**Record extracts:**
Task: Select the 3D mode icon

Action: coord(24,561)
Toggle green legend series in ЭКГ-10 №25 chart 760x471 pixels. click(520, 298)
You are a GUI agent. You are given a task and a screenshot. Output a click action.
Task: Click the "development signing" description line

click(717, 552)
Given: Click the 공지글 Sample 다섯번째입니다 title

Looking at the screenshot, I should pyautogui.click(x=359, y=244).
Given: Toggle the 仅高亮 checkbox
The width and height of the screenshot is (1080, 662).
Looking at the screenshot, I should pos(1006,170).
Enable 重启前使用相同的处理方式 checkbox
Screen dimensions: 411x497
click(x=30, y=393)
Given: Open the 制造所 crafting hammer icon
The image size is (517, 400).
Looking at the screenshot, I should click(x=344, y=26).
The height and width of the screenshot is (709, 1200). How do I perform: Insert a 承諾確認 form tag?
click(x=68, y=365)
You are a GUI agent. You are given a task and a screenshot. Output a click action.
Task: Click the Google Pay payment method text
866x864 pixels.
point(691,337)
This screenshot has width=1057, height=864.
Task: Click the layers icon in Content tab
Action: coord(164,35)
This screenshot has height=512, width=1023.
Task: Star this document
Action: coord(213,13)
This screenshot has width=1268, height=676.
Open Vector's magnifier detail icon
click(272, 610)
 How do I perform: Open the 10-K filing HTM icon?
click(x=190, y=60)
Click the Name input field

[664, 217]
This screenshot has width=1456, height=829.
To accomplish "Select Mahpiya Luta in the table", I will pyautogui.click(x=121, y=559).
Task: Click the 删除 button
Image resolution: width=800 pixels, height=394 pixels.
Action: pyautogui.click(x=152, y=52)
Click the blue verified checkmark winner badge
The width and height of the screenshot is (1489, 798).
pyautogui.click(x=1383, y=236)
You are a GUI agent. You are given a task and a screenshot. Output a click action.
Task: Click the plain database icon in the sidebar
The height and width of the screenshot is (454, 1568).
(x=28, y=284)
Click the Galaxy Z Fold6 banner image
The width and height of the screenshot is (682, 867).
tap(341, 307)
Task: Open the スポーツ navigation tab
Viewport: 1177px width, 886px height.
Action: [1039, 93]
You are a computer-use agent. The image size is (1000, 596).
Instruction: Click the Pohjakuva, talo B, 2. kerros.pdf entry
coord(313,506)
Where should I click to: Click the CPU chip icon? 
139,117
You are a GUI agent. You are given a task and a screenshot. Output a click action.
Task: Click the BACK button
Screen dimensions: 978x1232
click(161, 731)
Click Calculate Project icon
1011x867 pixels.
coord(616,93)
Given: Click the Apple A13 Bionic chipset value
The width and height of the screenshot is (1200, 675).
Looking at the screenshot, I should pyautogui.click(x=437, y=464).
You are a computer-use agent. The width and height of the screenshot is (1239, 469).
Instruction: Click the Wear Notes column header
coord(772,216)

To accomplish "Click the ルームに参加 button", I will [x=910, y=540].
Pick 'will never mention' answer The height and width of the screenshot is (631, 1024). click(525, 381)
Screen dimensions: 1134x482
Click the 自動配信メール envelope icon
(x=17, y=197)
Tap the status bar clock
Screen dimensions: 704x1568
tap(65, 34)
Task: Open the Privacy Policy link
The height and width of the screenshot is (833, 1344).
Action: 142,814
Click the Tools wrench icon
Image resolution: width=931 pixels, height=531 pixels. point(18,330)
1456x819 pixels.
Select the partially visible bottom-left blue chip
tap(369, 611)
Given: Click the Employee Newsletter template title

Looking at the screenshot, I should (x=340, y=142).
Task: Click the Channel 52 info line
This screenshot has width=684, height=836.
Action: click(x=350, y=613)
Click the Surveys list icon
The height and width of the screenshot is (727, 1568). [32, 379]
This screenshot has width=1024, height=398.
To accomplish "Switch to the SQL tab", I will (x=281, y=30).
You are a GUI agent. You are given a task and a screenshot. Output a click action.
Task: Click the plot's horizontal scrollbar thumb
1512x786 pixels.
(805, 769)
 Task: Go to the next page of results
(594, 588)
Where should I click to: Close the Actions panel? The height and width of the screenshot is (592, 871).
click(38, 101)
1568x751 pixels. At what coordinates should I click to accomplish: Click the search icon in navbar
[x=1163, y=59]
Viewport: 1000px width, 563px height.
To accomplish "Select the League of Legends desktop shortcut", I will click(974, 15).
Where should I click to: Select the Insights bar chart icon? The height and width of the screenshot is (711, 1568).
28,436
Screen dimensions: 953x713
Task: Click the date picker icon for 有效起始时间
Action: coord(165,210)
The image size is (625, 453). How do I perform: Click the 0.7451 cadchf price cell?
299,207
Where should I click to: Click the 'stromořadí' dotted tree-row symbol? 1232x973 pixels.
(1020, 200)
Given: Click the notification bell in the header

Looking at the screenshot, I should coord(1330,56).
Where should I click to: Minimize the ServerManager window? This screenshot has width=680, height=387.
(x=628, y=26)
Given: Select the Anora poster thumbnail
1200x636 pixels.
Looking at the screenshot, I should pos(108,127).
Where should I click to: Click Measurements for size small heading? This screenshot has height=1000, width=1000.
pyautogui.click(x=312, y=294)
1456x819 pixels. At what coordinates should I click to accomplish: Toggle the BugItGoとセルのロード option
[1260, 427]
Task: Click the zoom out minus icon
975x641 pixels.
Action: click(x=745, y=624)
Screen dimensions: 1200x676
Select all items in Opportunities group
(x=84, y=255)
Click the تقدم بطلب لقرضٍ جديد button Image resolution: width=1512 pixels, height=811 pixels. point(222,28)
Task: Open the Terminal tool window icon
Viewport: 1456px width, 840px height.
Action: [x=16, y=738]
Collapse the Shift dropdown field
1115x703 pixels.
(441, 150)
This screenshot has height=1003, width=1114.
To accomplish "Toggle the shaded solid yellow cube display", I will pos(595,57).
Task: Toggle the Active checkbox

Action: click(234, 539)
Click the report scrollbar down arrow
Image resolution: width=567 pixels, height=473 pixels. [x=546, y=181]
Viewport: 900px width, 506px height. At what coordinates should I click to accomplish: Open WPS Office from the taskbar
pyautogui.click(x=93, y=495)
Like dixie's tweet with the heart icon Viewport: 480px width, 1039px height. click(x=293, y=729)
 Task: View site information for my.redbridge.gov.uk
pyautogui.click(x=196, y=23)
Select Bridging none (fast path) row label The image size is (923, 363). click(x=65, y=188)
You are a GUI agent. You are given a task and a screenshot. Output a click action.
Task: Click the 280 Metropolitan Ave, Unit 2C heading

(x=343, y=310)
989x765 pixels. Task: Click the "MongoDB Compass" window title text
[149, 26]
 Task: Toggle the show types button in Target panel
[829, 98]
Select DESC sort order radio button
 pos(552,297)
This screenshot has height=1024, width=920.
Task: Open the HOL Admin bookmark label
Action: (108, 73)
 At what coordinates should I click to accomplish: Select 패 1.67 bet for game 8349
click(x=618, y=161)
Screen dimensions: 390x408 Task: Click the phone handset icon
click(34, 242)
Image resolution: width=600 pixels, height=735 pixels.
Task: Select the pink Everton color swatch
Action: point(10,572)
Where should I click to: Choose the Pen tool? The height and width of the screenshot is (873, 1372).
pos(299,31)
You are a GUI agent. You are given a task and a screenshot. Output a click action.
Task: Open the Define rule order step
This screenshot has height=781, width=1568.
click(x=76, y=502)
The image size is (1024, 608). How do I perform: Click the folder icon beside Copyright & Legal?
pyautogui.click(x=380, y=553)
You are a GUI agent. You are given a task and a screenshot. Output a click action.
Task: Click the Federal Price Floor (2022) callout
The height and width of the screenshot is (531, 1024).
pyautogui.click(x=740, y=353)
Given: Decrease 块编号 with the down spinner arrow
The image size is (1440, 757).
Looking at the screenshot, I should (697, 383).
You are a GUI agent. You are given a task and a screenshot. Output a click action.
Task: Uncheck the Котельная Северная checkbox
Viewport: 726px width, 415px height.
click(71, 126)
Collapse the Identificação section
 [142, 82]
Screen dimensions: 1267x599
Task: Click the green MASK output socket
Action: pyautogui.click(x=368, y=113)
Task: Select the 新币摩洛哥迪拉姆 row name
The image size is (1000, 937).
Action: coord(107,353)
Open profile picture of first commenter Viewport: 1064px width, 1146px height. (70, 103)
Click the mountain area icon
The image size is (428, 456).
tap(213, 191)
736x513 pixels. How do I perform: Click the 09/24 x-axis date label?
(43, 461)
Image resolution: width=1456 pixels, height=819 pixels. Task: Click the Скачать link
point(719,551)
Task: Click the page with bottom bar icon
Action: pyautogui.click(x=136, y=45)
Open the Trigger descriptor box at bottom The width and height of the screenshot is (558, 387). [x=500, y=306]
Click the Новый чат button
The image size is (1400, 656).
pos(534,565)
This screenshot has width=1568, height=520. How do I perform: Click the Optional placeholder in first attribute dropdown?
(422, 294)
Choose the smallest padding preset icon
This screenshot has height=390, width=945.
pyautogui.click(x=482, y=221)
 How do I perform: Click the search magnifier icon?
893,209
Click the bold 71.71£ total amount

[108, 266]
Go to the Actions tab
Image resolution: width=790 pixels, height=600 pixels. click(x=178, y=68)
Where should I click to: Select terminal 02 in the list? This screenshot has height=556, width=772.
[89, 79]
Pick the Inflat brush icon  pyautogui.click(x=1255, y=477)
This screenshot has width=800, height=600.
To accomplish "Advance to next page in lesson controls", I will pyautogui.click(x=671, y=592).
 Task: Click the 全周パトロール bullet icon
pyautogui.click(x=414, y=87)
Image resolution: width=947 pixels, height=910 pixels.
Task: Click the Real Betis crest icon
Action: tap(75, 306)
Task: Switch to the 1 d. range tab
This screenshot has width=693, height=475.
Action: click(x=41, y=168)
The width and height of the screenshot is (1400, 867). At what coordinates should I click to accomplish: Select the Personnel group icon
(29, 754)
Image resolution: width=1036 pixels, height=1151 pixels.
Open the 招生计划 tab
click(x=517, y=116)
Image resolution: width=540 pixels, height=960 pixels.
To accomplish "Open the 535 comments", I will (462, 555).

**Problem to work on:**
From the line containing "This screenshot has width=800, height=600." down to the last line, reproduce the records exactly. Include both ends.

**The completed task:**
This screenshot has width=800, height=600.
To accomplish "Advance to next page in lesson controls", I will pyautogui.click(x=671, y=592).
 Task: Click the 全周パトロール bullet icon
pyautogui.click(x=414, y=87)
Image resolution: width=947 pixels, height=910 pixels.
Task: Click the Real Betis crest icon
Action: tap(75, 306)
Task: Switch to the 1 d. range tab
This screenshot has width=693, height=475.
Action: click(x=41, y=168)
The width and height of the screenshot is (1400, 867). At what coordinates should I click to accomplish: Select the Personnel group icon
(29, 754)
Image resolution: width=1036 pixels, height=1151 pixels.
Open the 招生计划 tab
click(x=517, y=116)
Image resolution: width=540 pixels, height=960 pixels.
To accomplish "Open the 535 comments", I will (462, 555).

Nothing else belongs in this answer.